The film is filled with references to the great soup of life metaphor, which we often see in brilliant shots of the ocean and what lies just beneath the surface.
There is a side story related to forms of truth, a topic significant in a scientific age that largely rejects truth in the form of metaphor. There are two stories; in both stories the beginning and the outcome are the same, but God prefers the myth?the story rich in metaphor?the literal truth. If religious fundamentalists could appreciate this, the human race might have a chance of surviving the castaway state in which we currently find ourselves.
It’s Pi’s compassion?or perhaps his need for company?that keeps him from killing Richard Parker when he gets the chance. He and the predator share the same urgent inner directive, to kill or be killed, and the same need to share the planet in a way That’s mutually beneficial. This locks them together while compelling them both to break their own rules of engagement.
In the end the tiger is Love itself. we’re reminded of Aslan in The Lion, the Witch, and the Wardrobe: He’s not a tame lion, but he is good.

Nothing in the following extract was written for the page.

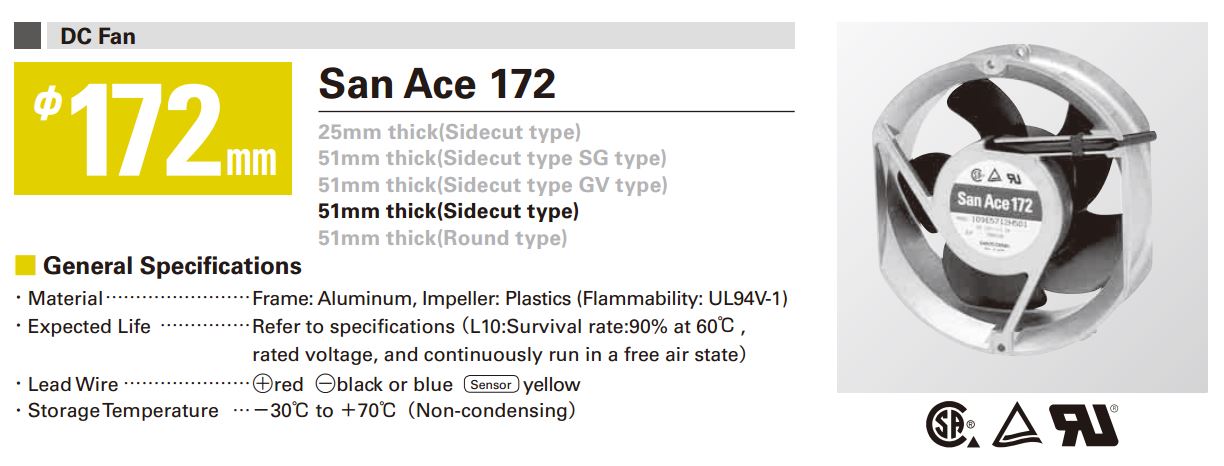Select 51mm thick(Round type) option
1224x466 pixels.
coord(442,238)
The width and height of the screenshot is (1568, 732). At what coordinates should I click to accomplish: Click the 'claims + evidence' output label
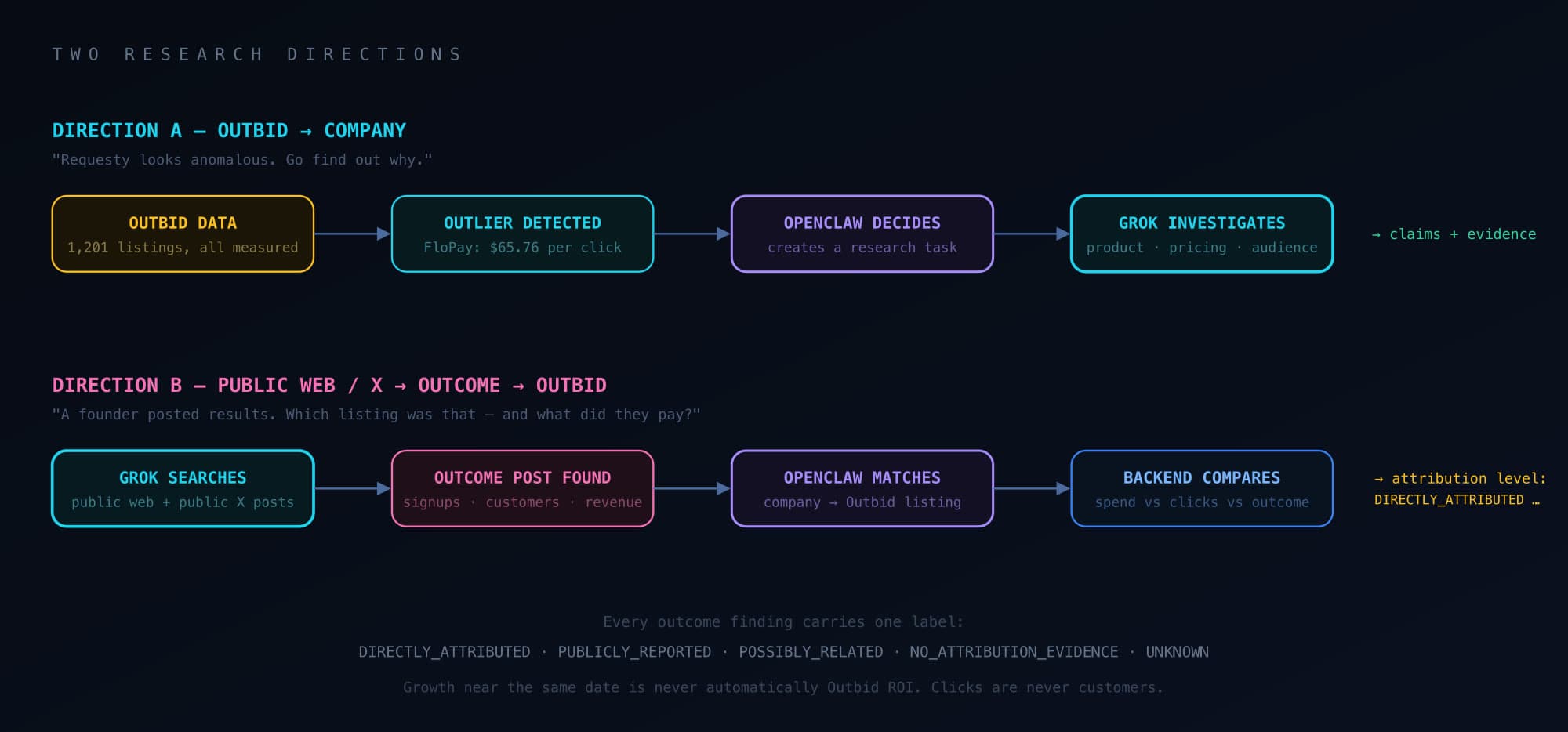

Life of Pi manifests eight of the Mindful Bard’s criteria about for films well worth seeing: 1) it is authentic, original, and delightful; 2) it poses and admirably responds to questions that have a direct bearing on my view of existence; 3) it stimulates my mind; 4) it provides respite from a sick and cruel world, a respite enabling me to renew myself for a return to mindful artistic endeavour; 5) it is about attainment of the true self; 6) it inspires an awareness of the sanctity of creation; 7) it displays an engagement with and compassionate response to suffering; and 8) it makes me appreciate that life is a complex and rare phenomenon, making living a unique opportunity.